Pixel coordinate grounding data
● ● ● ● ●

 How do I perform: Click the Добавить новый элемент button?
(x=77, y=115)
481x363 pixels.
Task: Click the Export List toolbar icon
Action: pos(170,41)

● ● ● ● ●

After the last line, print all the entries once again, unchanged.

 How do I perform: Click the Добавить новый элемент button?
(x=77, y=115)
481x363 pixels.
Task: Click the Export List toolbar icon
Action: pos(170,41)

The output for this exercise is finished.